### [WHAT IS BEING ASKED]
Copy the data exactly.

(Stored data)
★ ★ ★ ★ ★

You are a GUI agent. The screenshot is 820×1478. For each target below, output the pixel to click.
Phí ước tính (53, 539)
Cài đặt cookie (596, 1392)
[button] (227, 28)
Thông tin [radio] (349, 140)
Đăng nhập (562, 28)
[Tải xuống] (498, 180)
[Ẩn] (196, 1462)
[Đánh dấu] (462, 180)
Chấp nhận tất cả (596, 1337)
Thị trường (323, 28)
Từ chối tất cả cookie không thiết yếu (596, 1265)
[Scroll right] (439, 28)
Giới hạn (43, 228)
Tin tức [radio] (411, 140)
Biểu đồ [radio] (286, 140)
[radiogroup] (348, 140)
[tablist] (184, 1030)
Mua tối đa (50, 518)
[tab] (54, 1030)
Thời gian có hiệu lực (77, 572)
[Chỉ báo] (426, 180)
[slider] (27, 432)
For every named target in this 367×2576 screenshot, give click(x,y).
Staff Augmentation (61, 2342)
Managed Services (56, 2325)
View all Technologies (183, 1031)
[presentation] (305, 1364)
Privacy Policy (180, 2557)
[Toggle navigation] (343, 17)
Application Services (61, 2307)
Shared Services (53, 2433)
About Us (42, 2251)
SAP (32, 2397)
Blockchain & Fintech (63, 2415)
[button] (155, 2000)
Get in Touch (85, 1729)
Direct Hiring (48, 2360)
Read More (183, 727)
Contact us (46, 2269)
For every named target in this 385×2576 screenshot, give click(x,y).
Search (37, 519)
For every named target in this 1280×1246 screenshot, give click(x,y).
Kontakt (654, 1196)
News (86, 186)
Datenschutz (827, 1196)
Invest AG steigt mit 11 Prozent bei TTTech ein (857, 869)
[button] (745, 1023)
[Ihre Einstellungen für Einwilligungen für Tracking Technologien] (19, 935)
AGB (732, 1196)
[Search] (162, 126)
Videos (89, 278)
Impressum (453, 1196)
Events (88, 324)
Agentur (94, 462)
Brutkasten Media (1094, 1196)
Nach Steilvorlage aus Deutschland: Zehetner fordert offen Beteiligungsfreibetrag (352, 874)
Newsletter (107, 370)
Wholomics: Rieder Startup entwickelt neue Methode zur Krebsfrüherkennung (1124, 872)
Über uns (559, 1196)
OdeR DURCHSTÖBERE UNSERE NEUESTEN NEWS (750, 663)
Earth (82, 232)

★ ★ ★ ★ ★

### [REPLY]
You are a GUI agent. The screenshot is 820×1478. For each target below, output the pixel to click.
Phí ước tính (53, 539)
Cài đặt cookie (596, 1392)
[button] (227, 28)
Thông tin [radio] (349, 140)
Đăng nhập (562, 28)
[Tải xuống] (498, 180)
[Ẩn] (196, 1462)
[Đánh dấu] (462, 180)
Chấp nhận tất cả (596, 1337)
Thị trường (323, 28)
Từ chối tất cả cookie không thiết yếu (596, 1265)
[Scroll right] (439, 28)
Giới hạn (43, 228)
Tin tức [radio] (411, 140)
Biểu đồ [radio] (286, 140)
[radiogroup] (348, 140)
[tablist] (184, 1030)
Mua tối đa (50, 518)
[tab] (54, 1030)
Thời gian có hiệu lực (77, 572)
[Chỉ báo] (426, 180)
[slider] (27, 432)
For every named target in this 367×2576 screenshot, give click(x,y).
Staff Augmentation (61, 2342)
Managed Services (56, 2325)
View all Technologies (183, 1031)
[presentation] (305, 1364)
Privacy Policy (180, 2557)
[Toggle navigation] (343, 17)
Application Services (61, 2307)
Shared Services (53, 2433)
About Us (42, 2251)
SAP (32, 2397)
Blockchain & Fintech (63, 2415)
[button] (155, 2000)
Get in Touch (85, 1729)
Direct Hiring (48, 2360)
Read More (183, 727)
Contact us (46, 2269)
For every named target in this 385×2576 screenshot, give click(x,y).
Search (37, 519)
For every named target in this 1280×1246 screenshot, give click(x,y).
Kontakt (654, 1196)
News (86, 186)
Datenschutz (827, 1196)
Invest AG steigt mit 11 Prozent bei TTTech ein (857, 869)
[button] (745, 1023)
[Ihre Einstellungen für Einwilligungen für Tracking Technologien] (19, 935)
AGB (732, 1196)
[Search] (162, 126)
Videos (89, 278)
Impressum (453, 1196)
Events (88, 324)
Agentur (94, 462)
Brutkasten Media (1094, 1196)
Nach Steilvorlage aus Deutschland: Zehetner fordert offen Beteiligungsfreibetrag (352, 874)
Newsletter (107, 370)
Wholomics: Rieder Startup entwickelt neue Methode zur Krebsfrüherkennung (1124, 872)
Über uns (559, 1196)
OdeR DURCHSTÖBERE UNSERE NEUESTEN NEWS (750, 663)
Earth (82, 232)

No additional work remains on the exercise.